▶ WHAT TO PRODUCE: In the records below, find the line holding "よくある質問 Q&A (74, 858)" and the line holding "Customer Center (67, 2369)". Set down both, with every line between them, exactly.

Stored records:
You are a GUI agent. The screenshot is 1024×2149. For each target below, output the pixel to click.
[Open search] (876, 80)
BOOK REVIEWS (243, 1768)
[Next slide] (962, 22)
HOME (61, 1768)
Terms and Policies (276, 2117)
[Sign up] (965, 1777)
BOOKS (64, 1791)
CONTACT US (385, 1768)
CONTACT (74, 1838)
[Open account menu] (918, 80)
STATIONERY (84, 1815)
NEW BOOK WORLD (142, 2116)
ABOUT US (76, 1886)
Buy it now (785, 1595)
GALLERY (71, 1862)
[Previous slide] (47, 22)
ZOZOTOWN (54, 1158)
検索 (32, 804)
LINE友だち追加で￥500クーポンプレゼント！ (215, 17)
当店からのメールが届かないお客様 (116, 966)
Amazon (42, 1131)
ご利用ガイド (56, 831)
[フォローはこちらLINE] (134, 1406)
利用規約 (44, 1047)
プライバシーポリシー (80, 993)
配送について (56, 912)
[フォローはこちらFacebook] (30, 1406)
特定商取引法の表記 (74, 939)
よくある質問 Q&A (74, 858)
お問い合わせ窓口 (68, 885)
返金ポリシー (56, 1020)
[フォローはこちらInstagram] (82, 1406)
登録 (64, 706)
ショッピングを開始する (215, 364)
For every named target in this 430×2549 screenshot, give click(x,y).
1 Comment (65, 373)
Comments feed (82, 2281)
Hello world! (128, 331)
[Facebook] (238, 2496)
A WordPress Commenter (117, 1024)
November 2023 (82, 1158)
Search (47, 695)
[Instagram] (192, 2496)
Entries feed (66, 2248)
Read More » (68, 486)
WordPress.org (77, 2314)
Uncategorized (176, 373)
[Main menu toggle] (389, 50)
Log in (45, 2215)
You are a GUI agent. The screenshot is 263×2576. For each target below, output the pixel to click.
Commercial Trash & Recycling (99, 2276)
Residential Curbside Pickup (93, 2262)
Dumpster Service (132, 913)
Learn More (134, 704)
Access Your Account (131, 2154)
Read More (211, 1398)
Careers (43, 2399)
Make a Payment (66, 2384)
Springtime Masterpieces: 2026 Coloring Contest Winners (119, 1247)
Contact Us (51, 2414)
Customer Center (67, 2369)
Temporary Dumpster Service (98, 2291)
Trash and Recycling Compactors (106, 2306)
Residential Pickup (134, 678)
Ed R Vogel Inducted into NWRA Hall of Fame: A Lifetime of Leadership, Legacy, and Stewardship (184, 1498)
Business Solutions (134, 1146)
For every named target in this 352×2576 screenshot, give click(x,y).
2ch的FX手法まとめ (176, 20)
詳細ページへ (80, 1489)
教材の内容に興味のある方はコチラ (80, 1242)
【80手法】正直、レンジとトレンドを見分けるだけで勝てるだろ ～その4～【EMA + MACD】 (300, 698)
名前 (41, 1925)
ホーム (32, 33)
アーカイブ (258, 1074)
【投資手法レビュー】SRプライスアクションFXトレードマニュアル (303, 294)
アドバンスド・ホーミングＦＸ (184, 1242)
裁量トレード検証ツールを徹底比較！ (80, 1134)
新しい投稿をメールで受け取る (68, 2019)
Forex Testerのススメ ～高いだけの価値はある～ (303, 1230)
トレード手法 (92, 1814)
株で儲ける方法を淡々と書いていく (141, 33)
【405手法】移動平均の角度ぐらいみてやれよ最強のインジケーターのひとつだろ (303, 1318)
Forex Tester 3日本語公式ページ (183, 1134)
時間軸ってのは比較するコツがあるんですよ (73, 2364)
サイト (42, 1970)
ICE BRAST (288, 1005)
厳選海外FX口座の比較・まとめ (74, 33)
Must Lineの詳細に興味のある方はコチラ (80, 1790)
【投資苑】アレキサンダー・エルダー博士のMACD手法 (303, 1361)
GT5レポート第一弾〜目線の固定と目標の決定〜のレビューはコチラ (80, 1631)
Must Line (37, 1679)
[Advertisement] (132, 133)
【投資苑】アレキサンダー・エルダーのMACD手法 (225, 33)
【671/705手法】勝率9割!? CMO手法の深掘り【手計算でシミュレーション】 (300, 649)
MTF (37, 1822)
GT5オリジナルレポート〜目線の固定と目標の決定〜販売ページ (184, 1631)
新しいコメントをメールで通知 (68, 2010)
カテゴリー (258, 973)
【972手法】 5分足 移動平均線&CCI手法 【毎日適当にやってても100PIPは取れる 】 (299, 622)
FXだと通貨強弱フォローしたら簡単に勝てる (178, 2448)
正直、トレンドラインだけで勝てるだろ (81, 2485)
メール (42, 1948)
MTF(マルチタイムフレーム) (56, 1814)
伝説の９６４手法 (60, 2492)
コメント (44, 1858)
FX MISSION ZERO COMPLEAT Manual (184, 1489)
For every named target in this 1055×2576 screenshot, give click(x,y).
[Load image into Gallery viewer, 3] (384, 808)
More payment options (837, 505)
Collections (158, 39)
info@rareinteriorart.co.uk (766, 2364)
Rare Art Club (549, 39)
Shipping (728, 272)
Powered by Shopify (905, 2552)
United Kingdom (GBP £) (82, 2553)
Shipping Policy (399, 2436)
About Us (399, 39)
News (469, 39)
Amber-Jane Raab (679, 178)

▶ EXERCISE ANSWER:
よくある質問 Q&A (74, 858)
お問い合わせ窓口 (68, 885)
返金ポリシー (56, 1020)
[フォローはこちらInstagram] (82, 1406)
登録 (64, 706)
ショッピングを開始する (215, 364)
For every named target in this 430×2549 screenshot, give click(x,y).
1 Comment (65, 373)
Comments feed (82, 2281)
Hello world! (128, 331)
[Facebook] (238, 2496)
A WordPress Commenter (117, 1024)
November 2023 (82, 1158)
Search (47, 695)
[Instagram] (192, 2496)
Entries feed (66, 2248)
Read More » (68, 486)
WordPress.org (77, 2314)
Uncategorized (176, 373)
[Main menu toggle] (389, 50)
Log in (45, 2215)
You are a GUI agent. The screenshot is 263×2576. For each target below, output the pixel to click.
Commercial Trash & Recycling (99, 2276)
Residential Curbside Pickup (93, 2262)
Dumpster Service (132, 913)
Learn More (134, 704)
Access Your Account (131, 2154)
Read More (211, 1398)
Careers (43, 2399)
Make a Payment (66, 2384)
Springtime Masterpieces: 2026 Coloring Contest Winners (119, 1247)
Contact Us (51, 2414)
Customer Center (67, 2369)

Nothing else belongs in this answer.